GIVEN RECORDS Start Marker

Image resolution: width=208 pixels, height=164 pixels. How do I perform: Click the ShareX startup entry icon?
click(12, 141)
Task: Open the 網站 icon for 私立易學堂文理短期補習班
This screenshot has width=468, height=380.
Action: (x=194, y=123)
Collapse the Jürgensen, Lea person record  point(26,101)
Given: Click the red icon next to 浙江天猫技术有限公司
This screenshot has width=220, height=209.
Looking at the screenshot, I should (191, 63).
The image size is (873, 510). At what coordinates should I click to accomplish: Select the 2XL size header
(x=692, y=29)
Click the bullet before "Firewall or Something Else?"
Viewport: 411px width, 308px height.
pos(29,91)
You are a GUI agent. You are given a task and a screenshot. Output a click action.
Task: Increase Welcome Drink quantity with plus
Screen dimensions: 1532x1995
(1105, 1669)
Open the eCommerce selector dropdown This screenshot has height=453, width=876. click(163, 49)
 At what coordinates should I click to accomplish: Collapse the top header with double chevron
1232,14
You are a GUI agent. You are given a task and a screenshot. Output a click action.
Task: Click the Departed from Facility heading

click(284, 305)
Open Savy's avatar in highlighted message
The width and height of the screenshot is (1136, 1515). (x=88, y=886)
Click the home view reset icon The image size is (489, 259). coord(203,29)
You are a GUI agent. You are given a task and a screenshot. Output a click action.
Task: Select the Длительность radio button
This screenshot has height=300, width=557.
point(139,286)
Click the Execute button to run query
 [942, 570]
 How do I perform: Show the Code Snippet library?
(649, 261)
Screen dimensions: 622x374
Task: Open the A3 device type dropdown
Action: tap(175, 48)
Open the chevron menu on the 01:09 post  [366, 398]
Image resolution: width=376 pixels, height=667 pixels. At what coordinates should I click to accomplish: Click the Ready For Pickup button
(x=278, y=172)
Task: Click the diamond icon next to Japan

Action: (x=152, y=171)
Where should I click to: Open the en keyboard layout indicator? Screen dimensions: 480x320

GIVEN RECORDS End Marker

WHAT IS REQUIRED ::
Produce exactly the lines from the one containing "Image resolution: width=376" through the final line of the records above, both included, and no others.

RESULT ::
Image resolution: width=376 pixels, height=667 pixels. At what coordinates should I click to accomplish: Click the Ready For Pickup button
(x=278, y=172)
Task: Click the diamond icon next to Japan

Action: (x=152, y=171)
Where should I click to: Open the en keyboard layout indicator? Screen dimensions: 480x320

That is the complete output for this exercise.